But for campaign games, like Gloomhaven, Sword & Sorcery, and PACG, my main reason to play is to experience the story and character progression. I don't want to have to replay every scenario two or three times to win it, especially since playing a complete campaign is already a big time investment, and having to replay scenario feels like a waste of time. I'm completely fine with having a success rate of 100% (or almost) for campaign games.
Regardless of the type of game, I still want my choices to matter: to me, no game can justify a turn 2 loss due to randomness with no player agency!
*Obviously, the actual first and foremost reason to play coop games in general is for the camaraderie and fun!
We don't know how much space a scenario takes up.
Mike mentions that each scenario is a two-page spread. So, for Core, if the pictured scenario 0 really starts on page 6, that would mean a maximum of 9 scenarios for the 24-page storybook. For Curse, if the first scenario is on page 2, that's a maximum of 23 scenarios for the 48-page storybook.
I'll have to admit, being used to 30+ scenario APs, this (seemingly?) low number of scenarios has me a bit worried. Still, I'm reserving final judgment until I get the actual products/ official confirmation.
I can't help but notice that a lot of cards previewed in this blog use the names and images of existing cards, but they all have different powers to the original in some way. How does that fit with the previously-mentioned design policy that cards with differing powers should be uniquely named? Will it be possible for players to have two cards in hand with the same name but differing powers, or will there be errata released for a lot of older cards to bring them in line with the Core version?

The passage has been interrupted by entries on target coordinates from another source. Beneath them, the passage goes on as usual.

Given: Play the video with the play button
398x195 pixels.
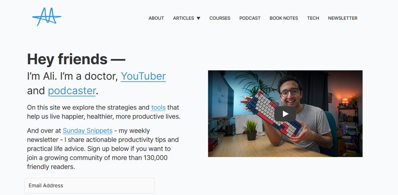Looking at the screenshot, I should pyautogui.click(x=285, y=114).
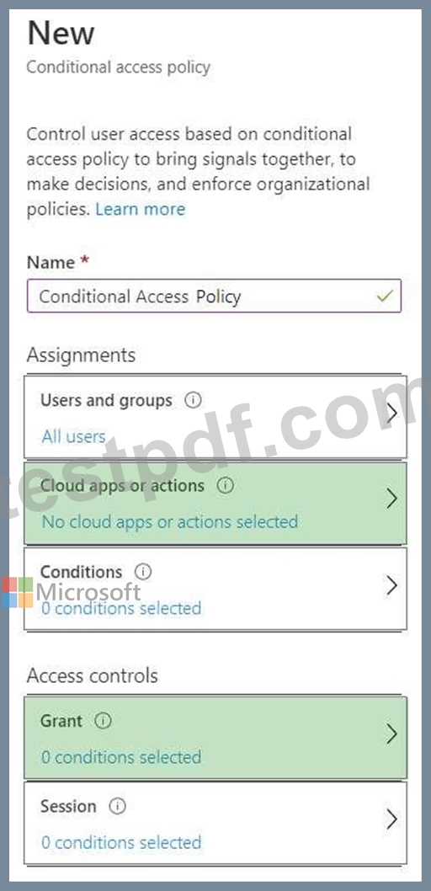Click the All users link
This screenshot has width=431, height=891.
[x=73, y=436]
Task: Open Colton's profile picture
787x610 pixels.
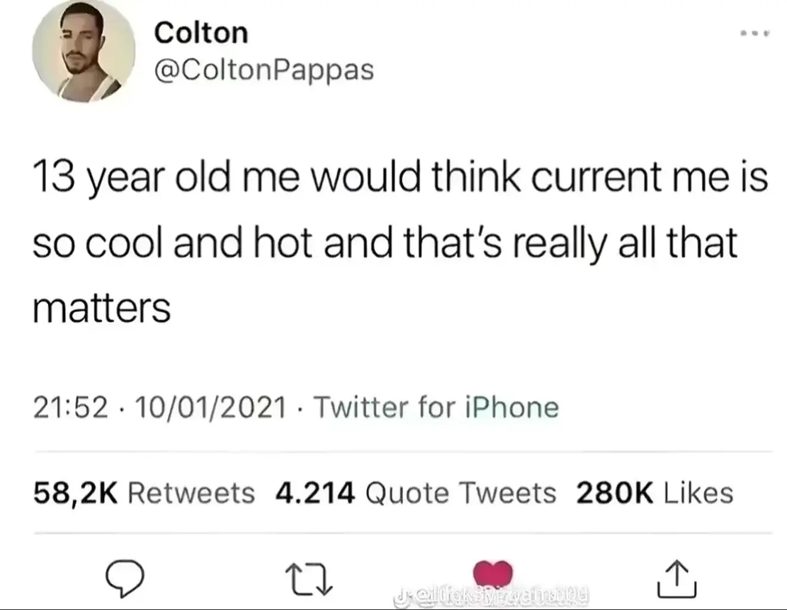Action: point(83,51)
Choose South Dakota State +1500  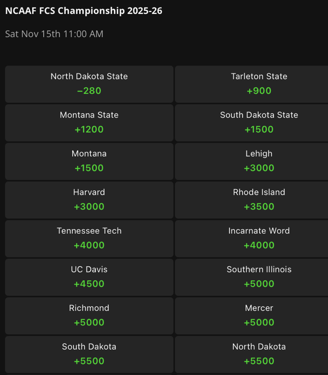[x=259, y=123]
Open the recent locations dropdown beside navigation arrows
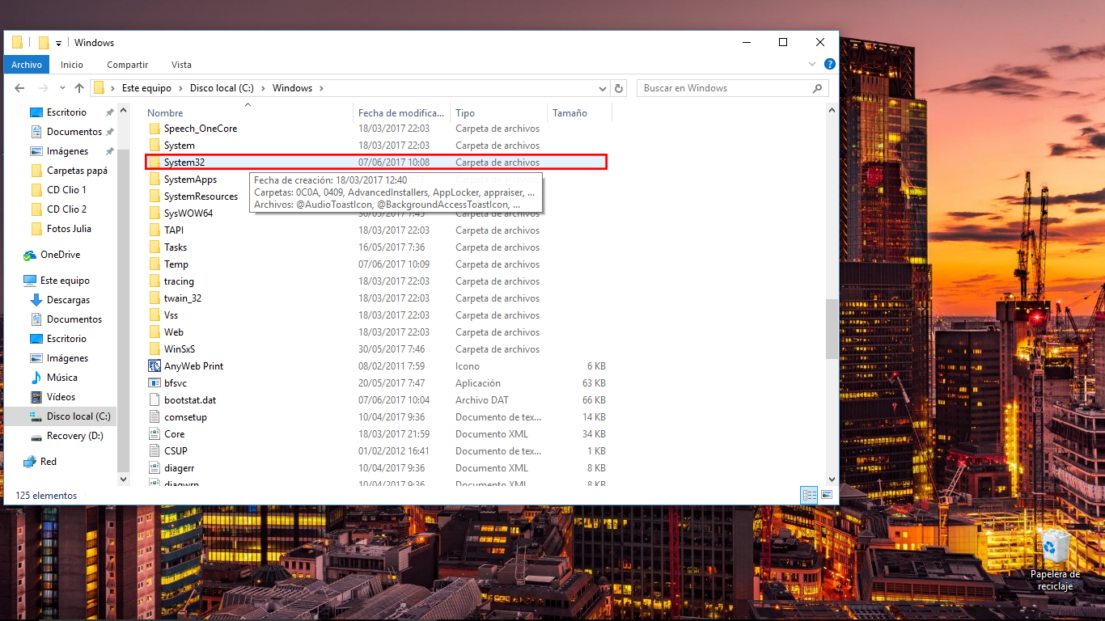The image size is (1105, 621). click(x=62, y=88)
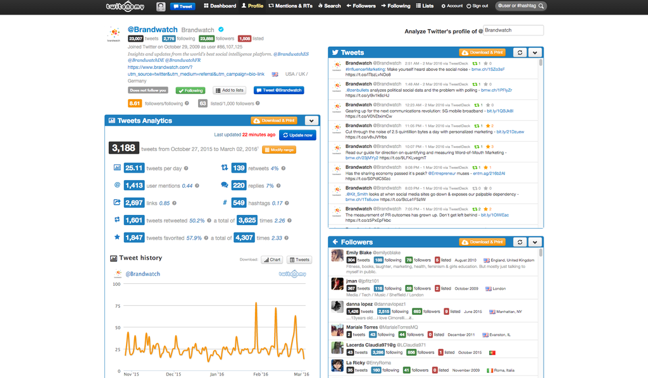Click the Brandwatch profile picture by the @Brandwatch heading
This screenshot has height=378, width=648.
tap(114, 34)
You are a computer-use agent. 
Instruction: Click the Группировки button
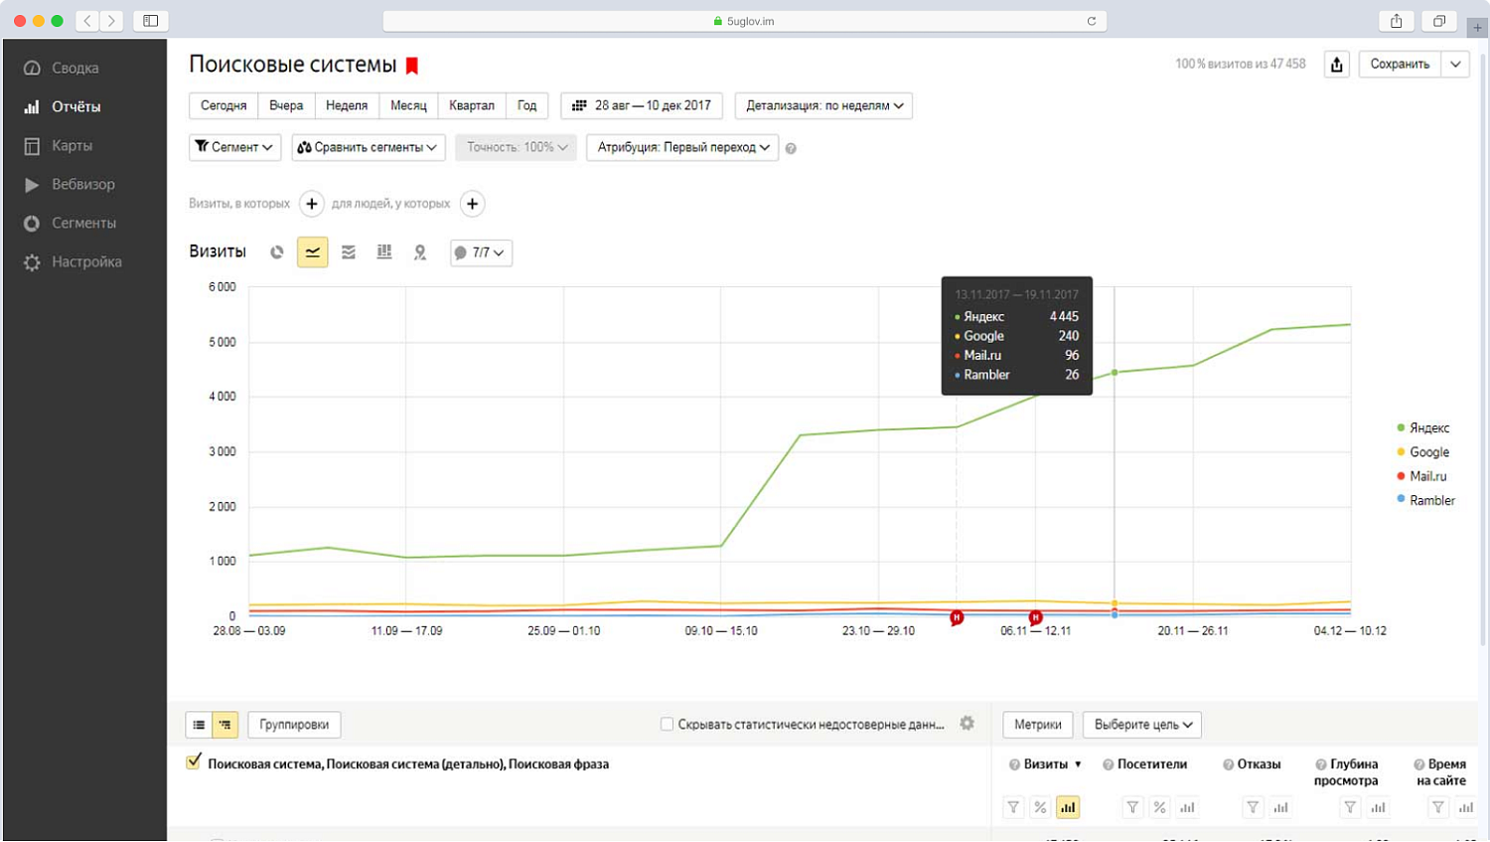click(294, 725)
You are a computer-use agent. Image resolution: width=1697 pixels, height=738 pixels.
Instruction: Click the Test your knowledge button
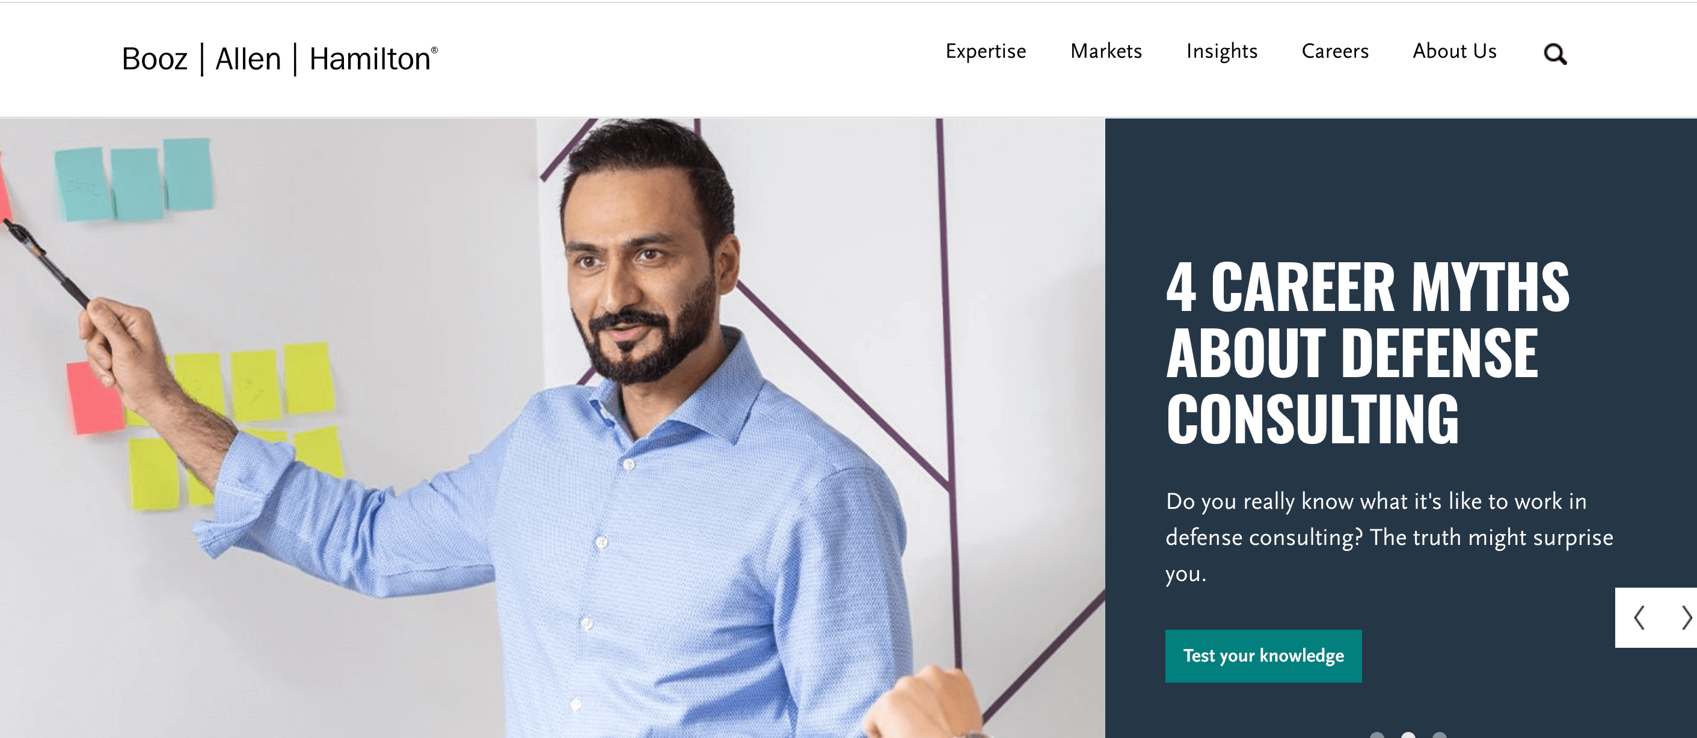pyautogui.click(x=1263, y=656)
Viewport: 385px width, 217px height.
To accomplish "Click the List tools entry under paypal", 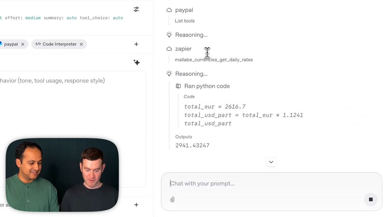I will click(184, 21).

I feel the latter could be problematic for Organized Play? (-"A Wisdom check, I'll play my Sage to add 1d6." -"Sorry, the Sage can't do that anymore." -"In that case, I'll play my Teamster to add 1d6." -"Sorry, the Teamster doesn't do that anymore either. Didn't you bring and read the mandatory 250-page errata along with your 110-card Class Deck?")
The way my group plays these cards, if you aren't required to "do an action" with the displayed card (recharge, discard, etc.), displaying it and immediately using an optional power counts as a single "use" of the card, so can be done in response to a situation.
So, Winds of Vengeance, Fire Shield, Chalice of Ozem, and Sphere of Fire could all be displayed and used immediately. Since the Brutalized Flesh Golem requires a recharge, it could not.
Another example would be the Hunter Class Deck Cohort, Pygmy Ankylosaur, which has both of these powers:
-While displayed, you may reduce all damage dealt to you by 1.
So we would allow a player to display and use the first power in response to taking damage, but not the second power.
Card layout-wise, I really feel the "hour" and the "traits" locations on the cards should have been switched. Now, when holding a hand of cards, the traits will be mostly hidden.
Also seems like there's more "unused" space on the card. I hope the size of the text in the Powers box won't be smaller than on the current cards.
Mike Selinker wrote:
What about WotR Seelah's Wardstone Sentry power, "When another character encounters a monster that has the Cultist or Demon trait, you may immediately move to his location."? Should that be changed to "flip over", or can you temp close your location then move to the villain's location if it has one of those two traits?